Winnifred Sullivan’s latest book calls for a model of religious community “otherwise” than that which she calls “the church-in-law.” Disestablishment, to paraphrase her much more detailed argument, has established a model of religion, a “church”—the term the Supreme Court repeatedly uses—defined and regulated by the state.
Across her oeuvre, Sullivan has shown that there is a model of “legal religion” in the US; that such a model is deeply indebted to and inflected with protestant characteristics and sensibilities; that “freedom of religion” is therefore impossible; and, moreover, that the ideal of equal treatment under the law is hindered by religion’s privileged yet problematic place within the legal system.

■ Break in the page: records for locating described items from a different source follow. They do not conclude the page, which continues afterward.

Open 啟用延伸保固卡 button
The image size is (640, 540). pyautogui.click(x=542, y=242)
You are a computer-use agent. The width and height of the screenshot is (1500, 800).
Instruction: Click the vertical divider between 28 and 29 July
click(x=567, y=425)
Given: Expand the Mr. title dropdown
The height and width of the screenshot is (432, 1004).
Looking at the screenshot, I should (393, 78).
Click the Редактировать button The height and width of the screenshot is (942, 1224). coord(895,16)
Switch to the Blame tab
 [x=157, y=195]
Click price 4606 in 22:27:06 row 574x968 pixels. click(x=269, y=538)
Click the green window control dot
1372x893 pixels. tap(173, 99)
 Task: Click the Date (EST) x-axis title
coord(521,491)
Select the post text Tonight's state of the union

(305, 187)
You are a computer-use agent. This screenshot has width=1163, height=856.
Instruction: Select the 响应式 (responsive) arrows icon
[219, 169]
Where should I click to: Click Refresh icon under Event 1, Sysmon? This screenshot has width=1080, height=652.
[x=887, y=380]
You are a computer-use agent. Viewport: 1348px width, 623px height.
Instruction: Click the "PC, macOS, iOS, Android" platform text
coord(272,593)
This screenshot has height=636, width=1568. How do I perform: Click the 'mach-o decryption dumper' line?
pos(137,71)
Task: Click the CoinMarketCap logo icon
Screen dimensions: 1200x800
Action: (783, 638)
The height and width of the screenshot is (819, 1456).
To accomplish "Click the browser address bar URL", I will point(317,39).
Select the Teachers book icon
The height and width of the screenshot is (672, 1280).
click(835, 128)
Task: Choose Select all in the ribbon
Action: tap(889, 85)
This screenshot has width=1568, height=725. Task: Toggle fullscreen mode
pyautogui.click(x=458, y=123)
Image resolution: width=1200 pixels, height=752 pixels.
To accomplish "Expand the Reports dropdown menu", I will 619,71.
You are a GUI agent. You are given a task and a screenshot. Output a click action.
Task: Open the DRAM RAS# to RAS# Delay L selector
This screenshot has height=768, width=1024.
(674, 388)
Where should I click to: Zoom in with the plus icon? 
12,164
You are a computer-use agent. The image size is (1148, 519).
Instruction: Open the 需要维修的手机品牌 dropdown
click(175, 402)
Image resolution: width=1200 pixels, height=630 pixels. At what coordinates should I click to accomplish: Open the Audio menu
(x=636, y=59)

This arc of argument is laid out with attentive empathy to humans negotiating such realities as incarceration, mourning, criminalized blackness, or capital jury duty. Sullivan explores such situations with sadness as well as a rage for a new order, a rage tempered always by a push for reconciliation.
Hers is a revolutionary vision. Not revolution by guillotine or machete but revolution through encounter. She imagines a community outside the political and legal framework of the state. She imagines opposing parties coming together at a shared table.
In the wake of former president Donald Trump’s use of gas and armed agents to clear away protesters for the purpose of posing outside a church while holding a Bible, Sullivan published an essay. While one could imagine—and, indeed, read, in various hot, lukewarm, and tepid takes—a range of reactions to such violent theatrics, Sullivan called for dialogue, for “listening to and talking with his supporters.” This short essay speaks alongside Church State Corporation, detailing the concept of church-in-law and gesturing toward an alternative. In lieu of supersessionist claims about the true meaning of the Bible or nostalgia for an imagined past when the big beautiful wall of disestablishment prevented such spectacle, Sullivan calls for human engagement, for conversation, and for exchange.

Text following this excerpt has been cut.